* [Selected passage]
Start of Block

Rescue workers and residents search through the rubble in the aftermath of a strike on a girls’ elementary school in Minab, Iran, Saturday, Feb. 28, 2026.Abbas Zakeri/Mehr News Agency via AP
The United States is responsible for killing at least 175 people, many of them children, in a Tomahawk missile strike on an Iranian elementary school on the last day of February, according to US officials and others familiar with the ongoing military investigation who spoke with the New York Times. The death toll was reported by Iranian officials.
The deadly strike on the girls’ school, Shajarah Tayyebeh elementary, followed incorrect targeting intelligence about the area. The school is nearby buildings used by Iran’s Islamic Revolutionary Guards Navy—which the US also targeted on the same day it decimated Shajarah Tayyebeh. Before it was a school, the site was connected to the base. But, according to a visual analysis for the Times, the school area has been sectioned off from the base for at least a decade. US military intelligence, the preliminary report findings indicate, might have been operating off of old data.

End of Block

* [Things to do]
**A.** According to the Minab school report, why did the strike hit the girls' school? Answer in one to three sentences.
**B.** In the Minab school report, what kind of missile struck the school?
**C.** List every news organization named in the Minab school report.

Items from a data source:
Start of Block

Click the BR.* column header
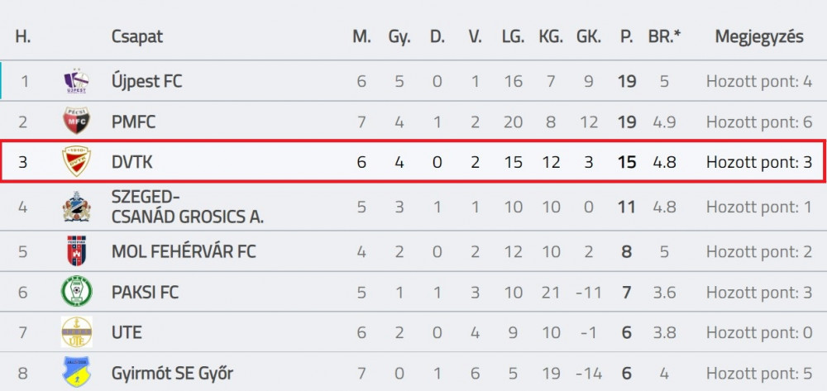 pyautogui.click(x=665, y=37)
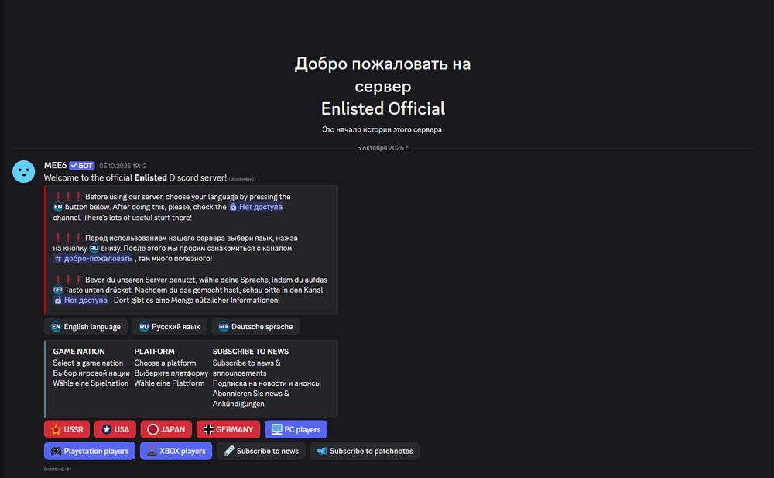Select the USSR nation button
This screenshot has height=478, width=774.
point(67,429)
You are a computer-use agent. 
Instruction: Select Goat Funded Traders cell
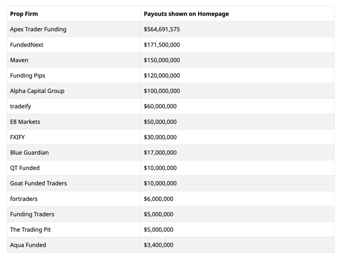[x=38, y=183]
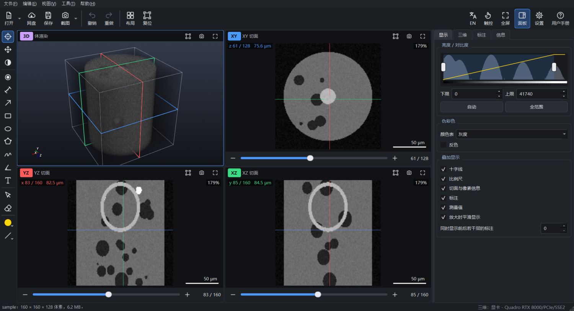574x311 pixels.
Task: Switch to the 三维 tab
Action: click(462, 35)

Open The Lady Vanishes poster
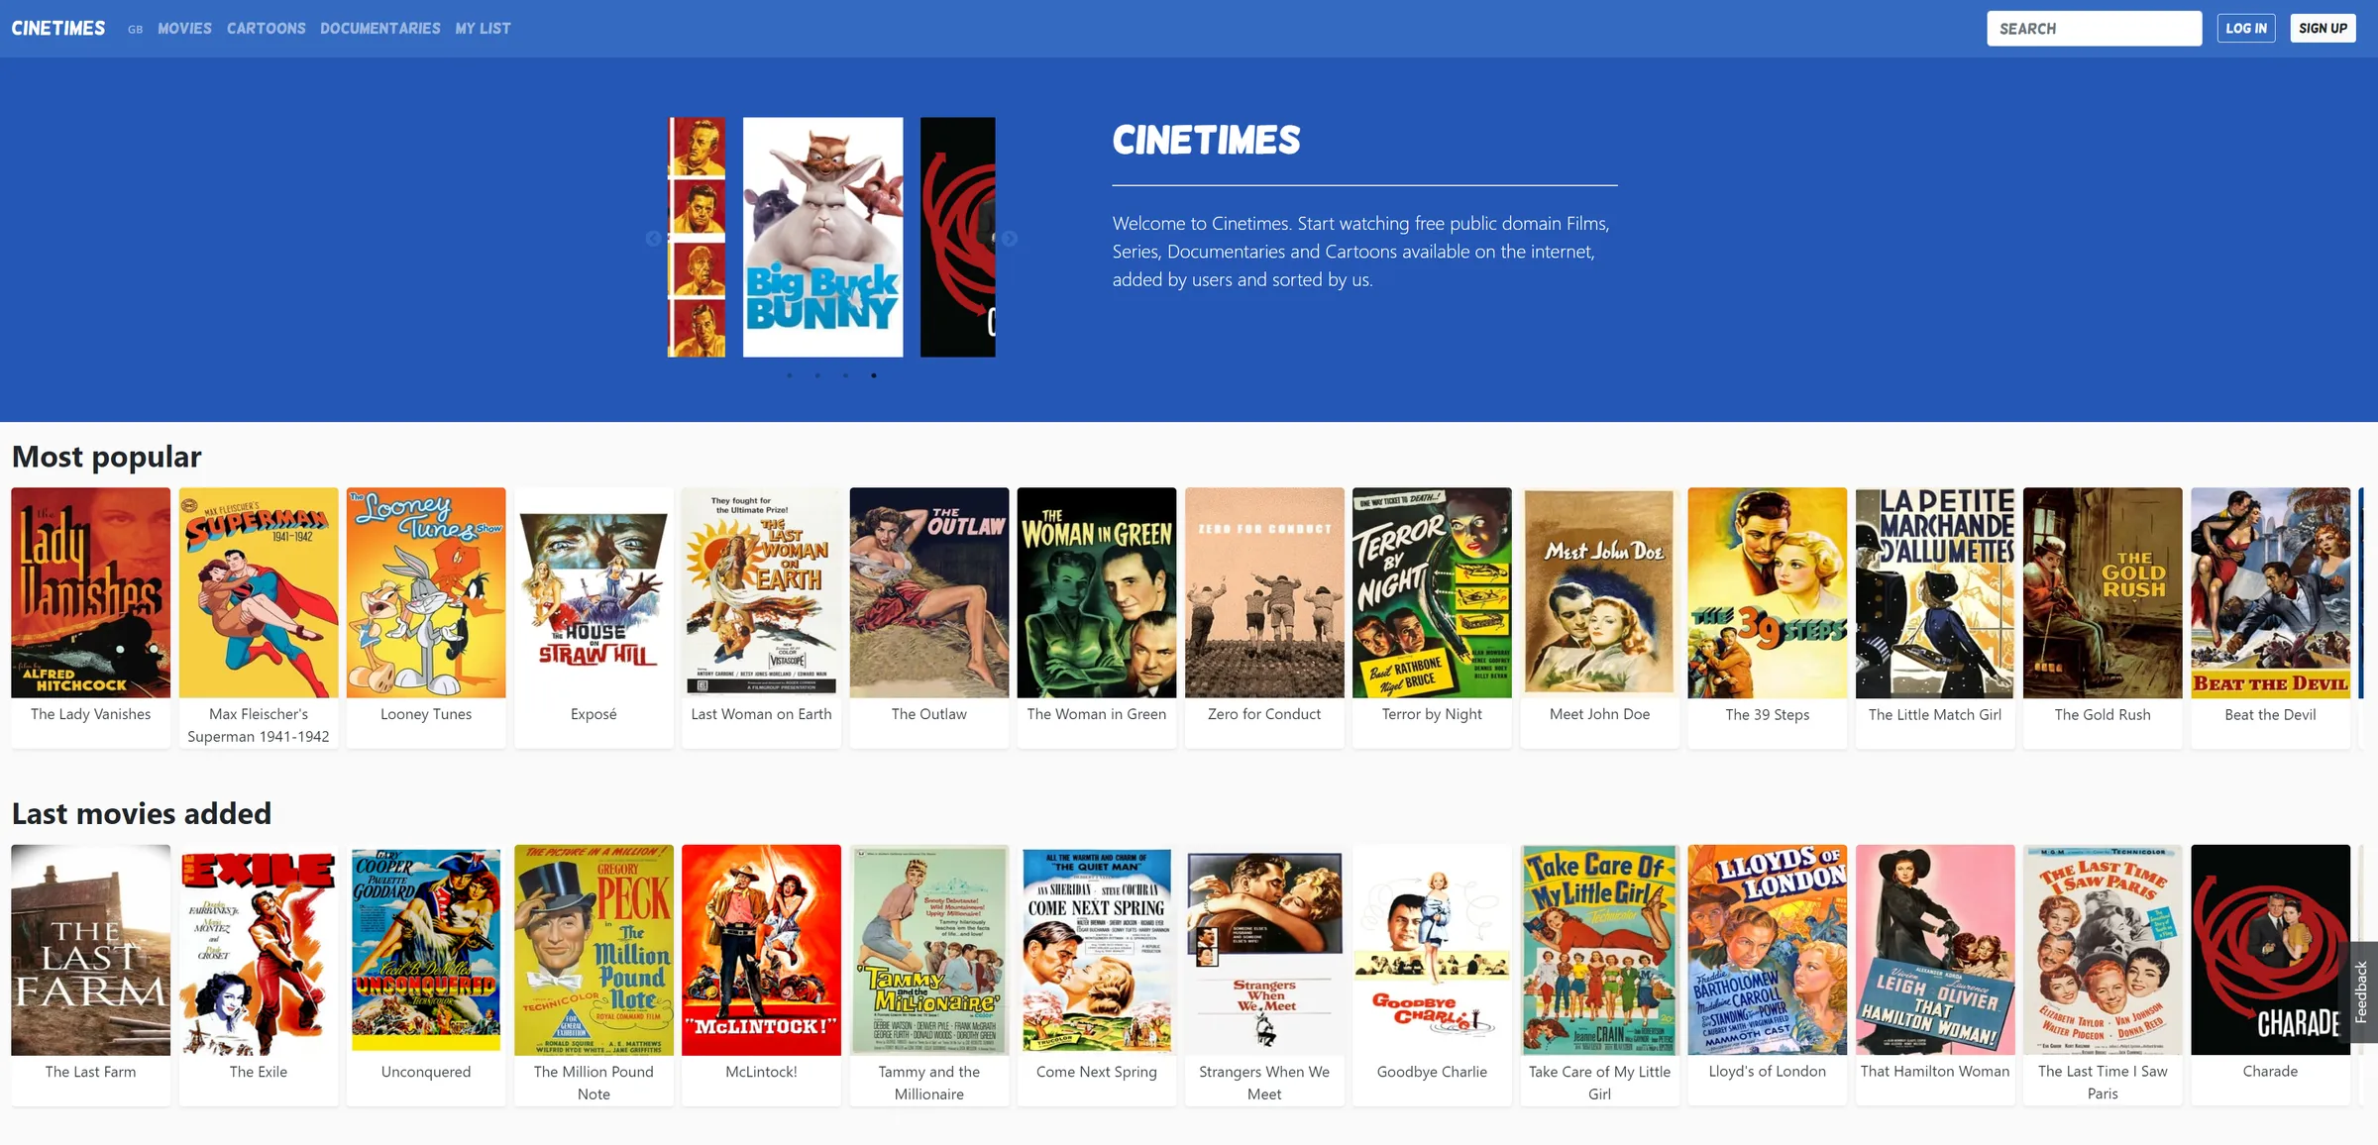(x=91, y=592)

End of Block

* [Solutions below]
**A.** The strike followed incorrect targeting intelligence about the area. The school is near buildings used by Iran's Islamic Revolutionary Guards Navy, and the site was once connected to that base. It has been sectioned off for at least a decade, so US military intelligence may have been working from old data.

**B.** A Tomahawk missile.

**C.**
- Mehr News Agency
- AP
- The New York Times